As you can probably tell from the title of this post, I am getting braces soon! I am starting a series here on my blog where I will chronicle my experiences with having braces over the next 12 to 18 months. I’m not actually getting my braces yet (the big day is August 5), but today, I got the molds for my braces made, and let me tell you, it was far from boring.
*Note: to protect everyone’s privacy, I will refer to the dental hygienist as The Dental Hygienist and the orthodontist as Dr. Orthodontist.*
The first thing I did at my orthodontist’s appointment this morning was getting a side view X-ray of my teeth. I already had all of the other X-rays done but the side panel, so that is what I did first.
“Bite down hard,” The Dental Hygienist commanded. She then went to the computer to take the X-ray. My jaw was in immense pain from being clenched for so long, so I decided to relax it.
After The Dental Hygienist came back from the computer, she scolded me: “Maisie, you didn’t bite down hard enough. Try again.”
For five minutes, I had to hold my jaw stiff. By the time The Dental Hygienist said that the X-ray was done, I could barely open my mouth without yelping in pain. It was the most successful attempt at getting me to stop talking that I had ever experienced.
After we meandered down the snaky corridors to Dr. Orthodontist’s work station (Dr. Orthodontist’s office is at an enormous university-affiliated dental clinic), The Dental Hygienist told me it was time to get my molds done.
“The key here is to breathe through your nose. Do not, I repeat, DO NOT breathe through your mouth.” The Dental Hygienist explained. She then mixed up a purple substance that looked like Silly Putty and put it in the mold tray. I would be doing my bottom teeth first.
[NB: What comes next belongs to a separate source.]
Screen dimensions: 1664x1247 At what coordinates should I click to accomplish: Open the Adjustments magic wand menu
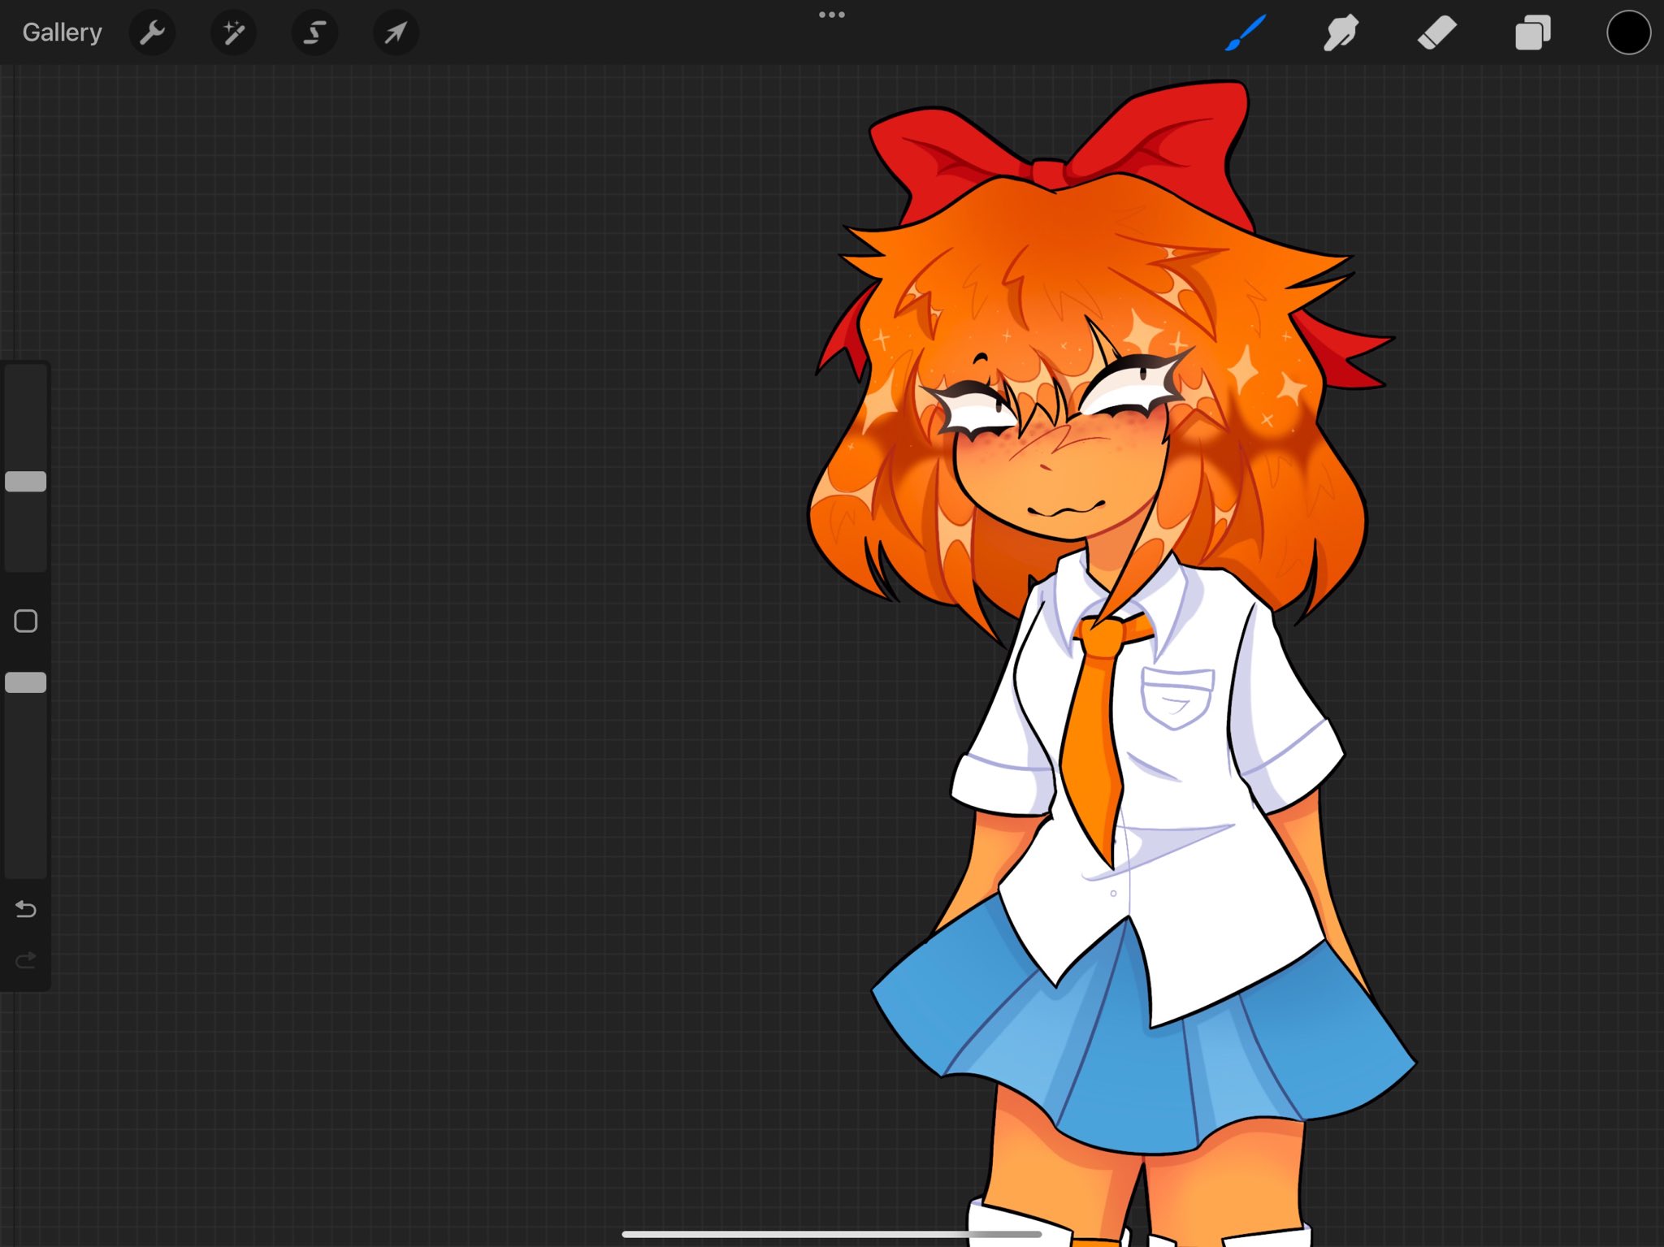tap(233, 33)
The Dental Hygienist pressed the Silly Putty-like stuff onto my bottom teeth. “Lift up your tongue,” she instructed. I did as I was told, and breathed through my nose, and the bottom mold was done a minute later.
The Dental Hygienist then filled a tray for my top mold with the purple Silly Putty stuff, and pressed it against my top teeth. I could feel the mold against the back of my throat. It felt like a big muscular guy was clenching my neck in the crook of his elbow.
“Breathe through your nose!” The Dental Hygienist pushed.
I tried to, but the big muscular guy would not loosen his grip on my neck. My gag reflex kicked in, and I puked.
I puked all over The Dental Hygienist.
And the dentist’s chair that I was sitting in.
And my favorite pair of DESIGNER WHITE JEAN SHORTS.
For some reason, whenever I throw up, I start crying, and this time was no different. I frantically apologized to The Dental Hygienist, who assured me that I wasn’t the first patient who had puked on her when getting their molds done, and mopped up my shorts with wet paper towels. I drank some water, and The Dental Hygienist tried making the top mold again. However, she let the mold harden a little bit before putting it in my mouth, so it would only have to stay in my mouth for 10 to 15 seconds rather than a whole minute, and she used a smaller mold tray. Miraculously, I didn’t produce a tsunami of yesterday’s dinner after that second attempt. My dad and The Dental Hygienist applauded the successful making of my top mold.
Dr. Orthodontist came in a few minutes later to discuss logistical stuff about getting my braces on and about the procedure that she would follow when I actually got my braces. I’m getting my top braces only first because I have such a huge overbite that they have to move my top teeth up a significant amount before they can work on the bottom teeth.
Needless to say, I had the story of the day at camp.